Sunday, September 29, 2013

Truth Or Propaganda? Finding Real Stories In North Korea

Photos can be seen at the link (which are actually just some of the usual fare we see from western photographers traveling in the north).  However, there are some interesting anecdotes in this story with the Buddhist monk, the bowling alley, and Gone with the Wind.  And we should keep this in mind:

One man, a smuggler who fled North Korea, wanted Sullivan to understand that.
"'You gotta remember, we're normal,' " he told Sullivan. "'We're normal people, we're like you. We're like everybody else. Our hearts break, we have fights at the office, we fight with our wives; we're just like anybody else.' "

All of these and many other anecdotes should help convince us that we need to have an aggressive psychological operations campaign to increase information flow inside north Korea.  One of the two major contributing factors for why East and West Germany had a relatively smooth reunification was that there were many contacts between the East and West and the East Germans had much great knowledge of the West that then north has of the South (though the gap is closing).  The second reason was that the infrastructure in the East, though much below that of the West was still relatively much closer to the West than the north's is to the South.  There is not much that can be done about the north's infrastructure now since the regime has been slowly destroying it for the past 60 years due to its bankrupt economic policies.  However, active preparations for unification can be conducted using the information instrument of national power.

But I am reminded of this quote:
"Your enemy is never a villain in his own eyes. Keep this in mind, it may offer a way to make him your friend. If not, you can kill him without hate - - and quickly."
- Robert A. Heinlein from The Notebooks of Lazarus Long: Time Enough for Love 
V/R
Dave
Truth Or Propaganda? Finding Real Stories In North Korea
by NPR STAFF
September 29, 2013 5:02 PM

A Peek Inside North Korea
National Geographic photographer David Guttenfelder went on assignment to North Korea with AP correspondent Tim Sullivan, and came back with these photos.

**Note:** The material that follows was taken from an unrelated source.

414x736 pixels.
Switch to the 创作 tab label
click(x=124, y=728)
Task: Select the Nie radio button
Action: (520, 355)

North Korea remains one of the most closed places in the world. And that makes Tim Sullivan kind of a rarity: As the Asia correspondent for the Associated Press, he's spent about six weeks in the country over the course of two trips.
It's a different kind of reporting trip, he tells All Things Considered host Arun Rath.

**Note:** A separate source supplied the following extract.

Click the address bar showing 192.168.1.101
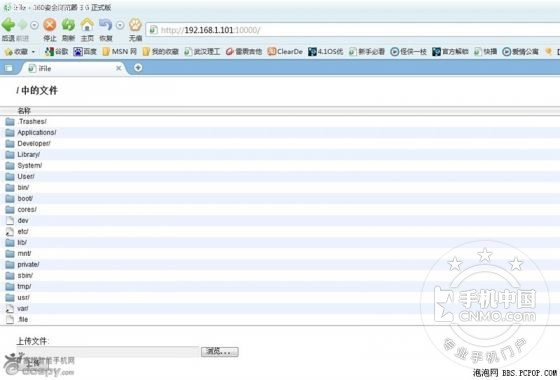560x380 pixels. point(354,30)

"A lot of my time is spent ... gauging what is real, what is fake," he says. "If something is fake, in what way is it fake? Do they really do this job and they're simply acting for me? Or do they not do this at all, and it's complete Potemkin?"
But for some reason, he says, he forgot that temporarily during his most recent trip, when he visited a Buddhist monastery.
"All I could think of was that I was dealing with monks, that these people could be genuine believers and if they saw me as an opportunity to criticize the regime and they were heard — which they would be because my minders are with me always — they would go to prison," he says. "Their families would go to prison. People could die."
So he avoided the one topic he wanted to discuss, freedom of religion.
It was an uneventful visit. Sullivan says he asked banal questions, chit-chatted with the monks, then left.
Then something happened on his way out: Suddenly, the senior monk and Sullivan's minder were waiting, looking at him.
"The monk said to me, we know what you want to ask, and he was right," he says.
So Sullivan asked about freedom of religion. There is absolute freedom of religion in North Korea, the monk told him, and it's your responsibility to tell that to the world.
But of course, Sullivan says, religion has been crushed in the last 60 years. While there are a handful of churches and Buddhist temples, he says, they're basically there to show foreigners.
Short Skirts And Muscle Shirts

Not every story Sullivan is told has been scripted. One of his favorite places in the North Korean capital of Pyongyang is a bowling alley called Gold Lane.
The 1970s-style bowling alley — a big showcase during the regime of Kim Il Sung — is a popular gathering place for soldiers now.
"The soldiers take off their shirts, they love to bowl in their sleeveless white t-shirts, showing off their muscles," he says.
The scene, Sullivan says, tells you a lot about recent changes in the country.
"By simply being in the army and living in the capital, that makes them a part of an elite, even if they're not high elite. They're somebody. And they're there with their girlfriends, who can dress in a way that was never seen before," he says.
Their girlfriends parade around in short skirts and high heels. Sullivan says it was basically illegal to wear a short skirt until about a year ago. North Koreans are more plugged in than they used to be — hence they realize how out of date they are, Sullivan says.
There is more money flowing into the country, from mineral and timber sales to China. Sullivan says the tiny but growing middle class wants the same things the Chinese middle class wants.
"They want to wear nice clothing and high heels and have iPods," Sullivan says. "They now do have a consumer ideal, which didn't exist there before."